Nadeau sought an order from the tribunal that would have forced Westco into a supply agreement to deliver live chickens to Nadeau’s processing plant at St-Francois-de-Madawaska, N.B.
But after issuing an interim order last June granting Nadeau a status-quo supply from Westco and two other poultry producers, Dynaco and Acadia Poultry, the tribunal on Monday dismissed Nadeau’s application. The tribunal is expected publish a public version of its specific reasons for the dismissal sometime next month.

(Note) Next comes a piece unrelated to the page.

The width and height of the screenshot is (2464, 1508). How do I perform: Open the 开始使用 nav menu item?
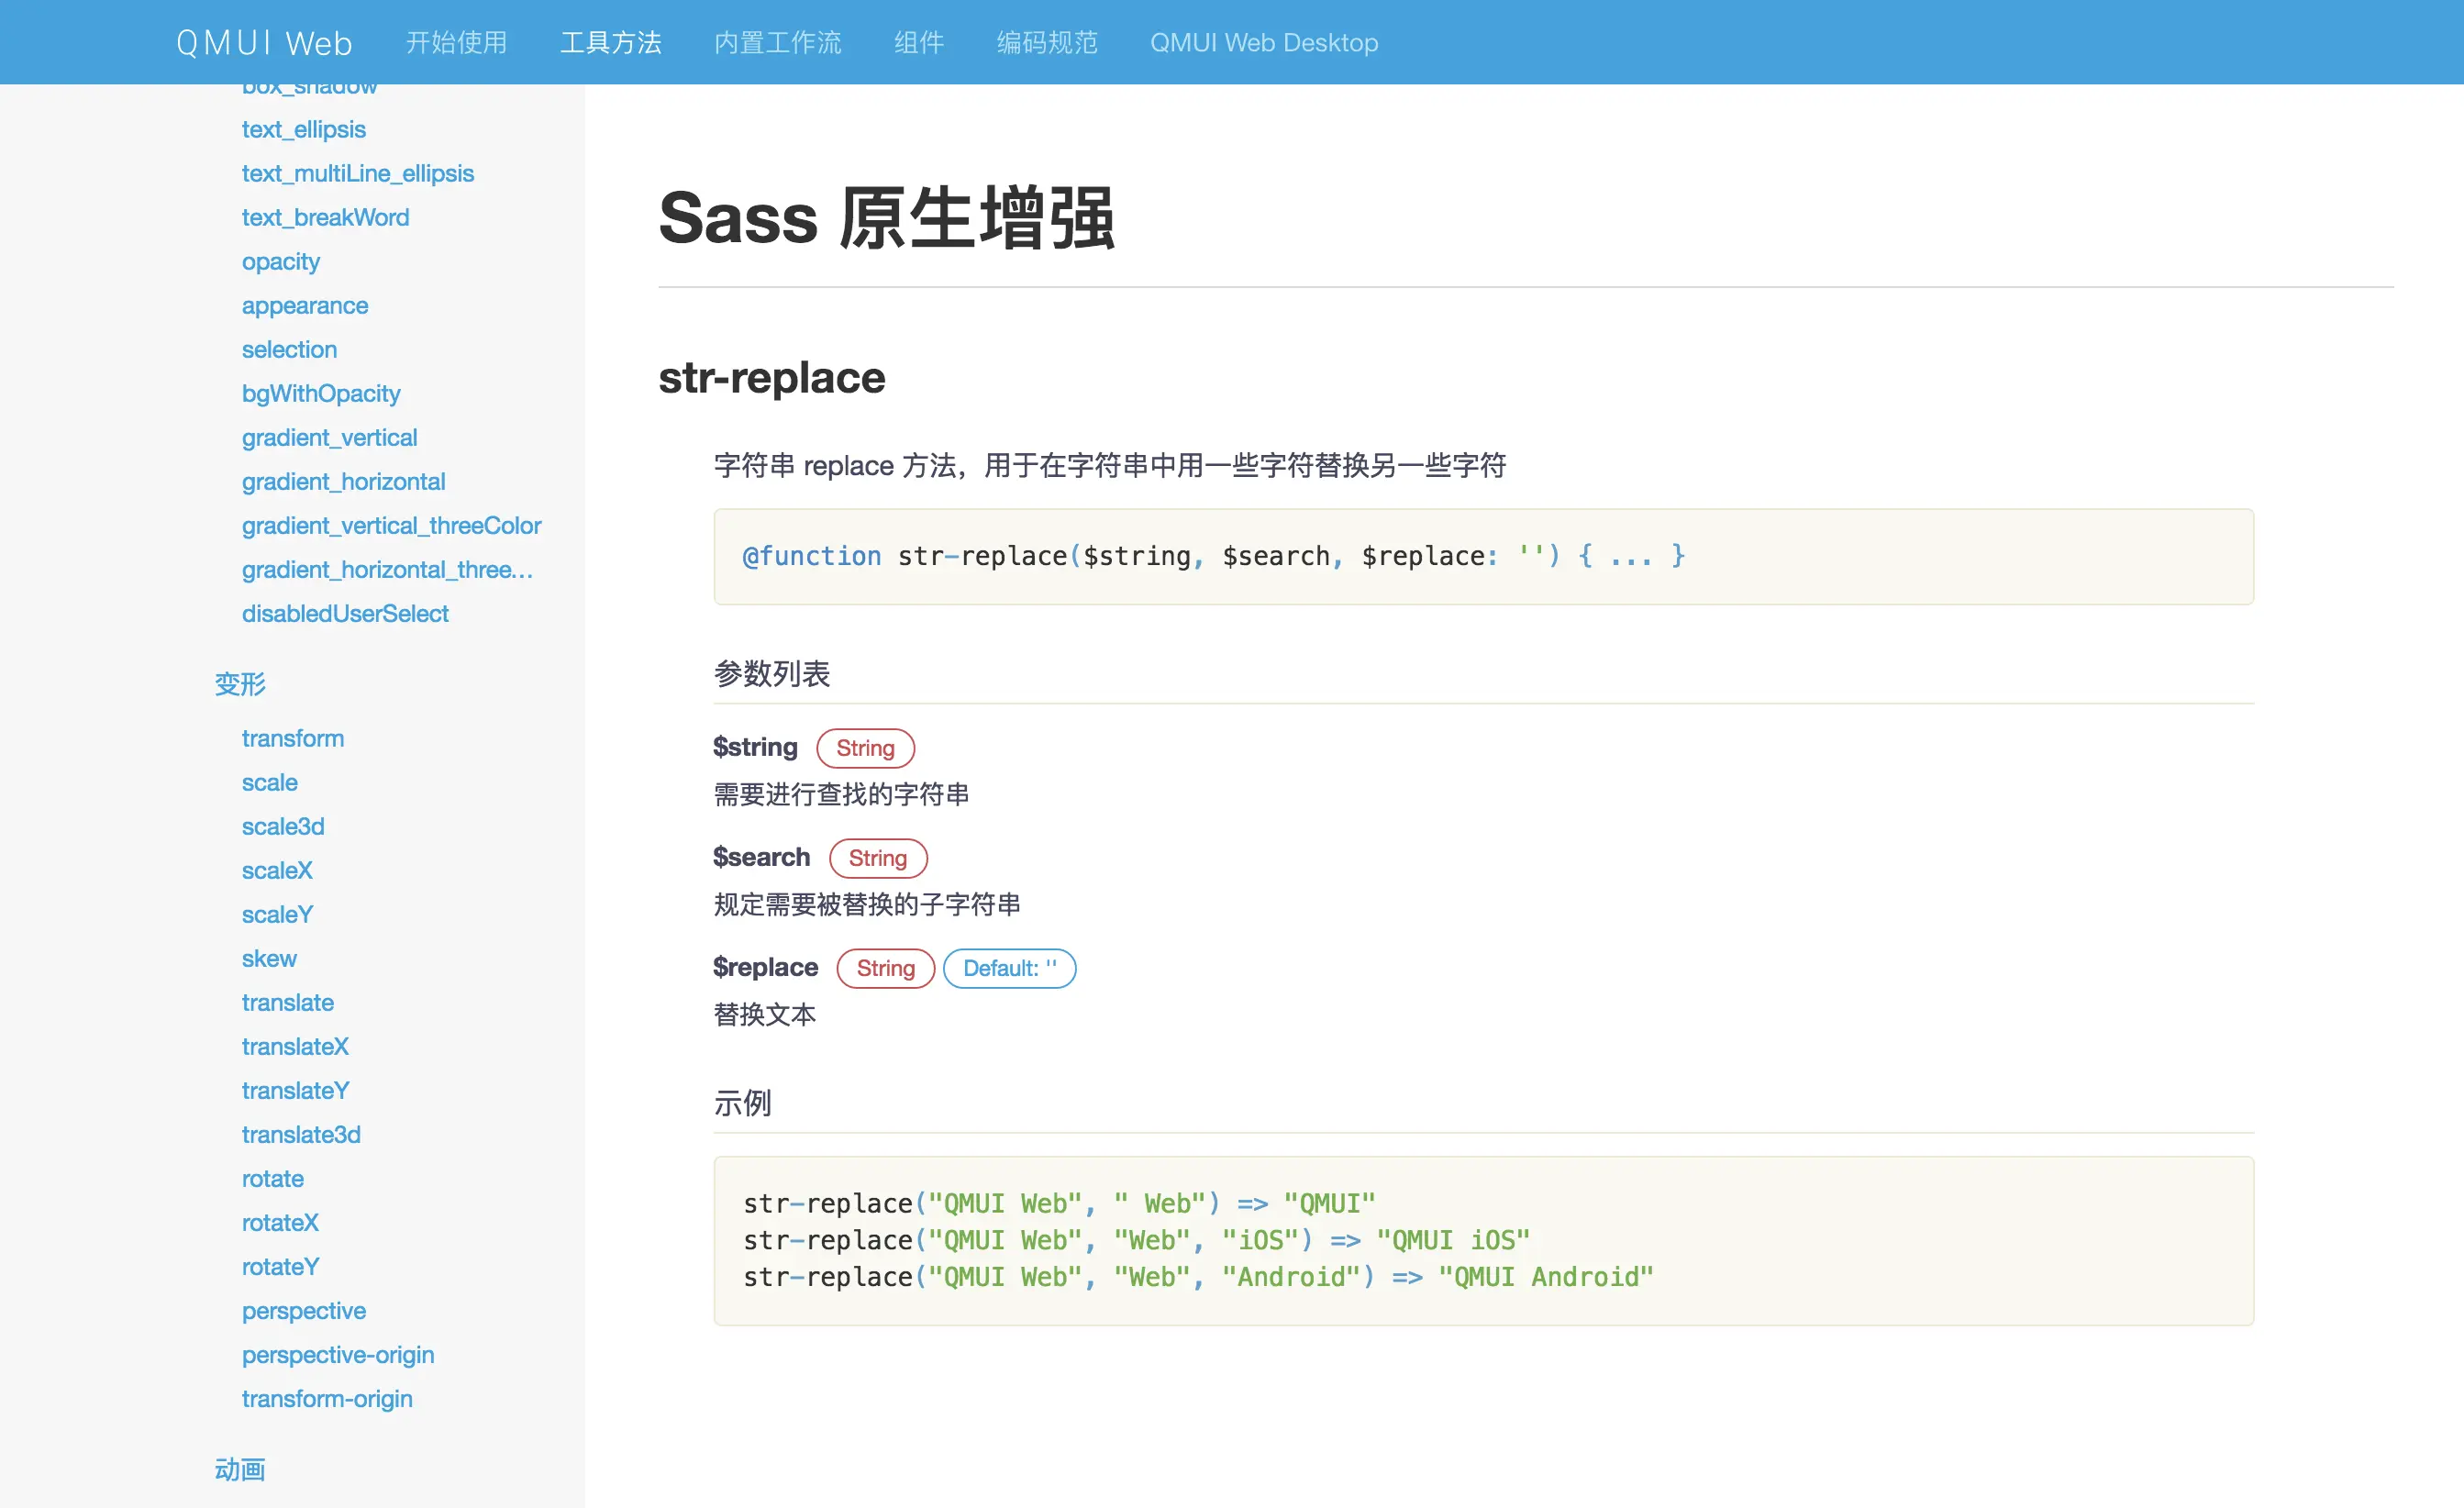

“Several months ago, we decided to invest more than $30 million to build a slaughterhouse in the region because we feel it is necessary to add slaughtering to our breeding operations if we want to continue to compete effectively and be able to offer our Canadian customers the best product at the best price,” Westco CEO Thomas Soucy said in the companies’ release Tuesday.
“The tribunal’s decision will allow us to go ahead with this important project. With our new slaughterhouse, we will create approximately 250 new jobs in the north of New Brunswick, and the entire region will benefit from this investment.”
“We always believed in a project which was designed from the outset to strengthen the poultry network in New Brunswick and the Maritimes, and which will benefit mainly the producers, the industry workers and lastly, the consumers,” Olymel CEO Rejean Nadeau said in the companies’ release Tuesday.
“The delays we have encountered have affected our determination to make a success of what represents a mutually advantageous business project and a large-scale investment to serve better our markets.”
Olymel and Westco said the tribunal’s decision follows another decision by the New Brunswick Farm Products Commission, which had also rejected what the two companies described as Nadeau’s request “to secure exclusive rights to all chickens raised in New Brunswick.”
Olymel and Westco read the decisions of both the tribunal and the provincial commission to mean that even if Westco no longer supplies Nadeau with live chickens, it would still be able to keep its slaughter plant operating by sourcing chickens from breeders in other provinces, particularly Nova Scotia and Quebec.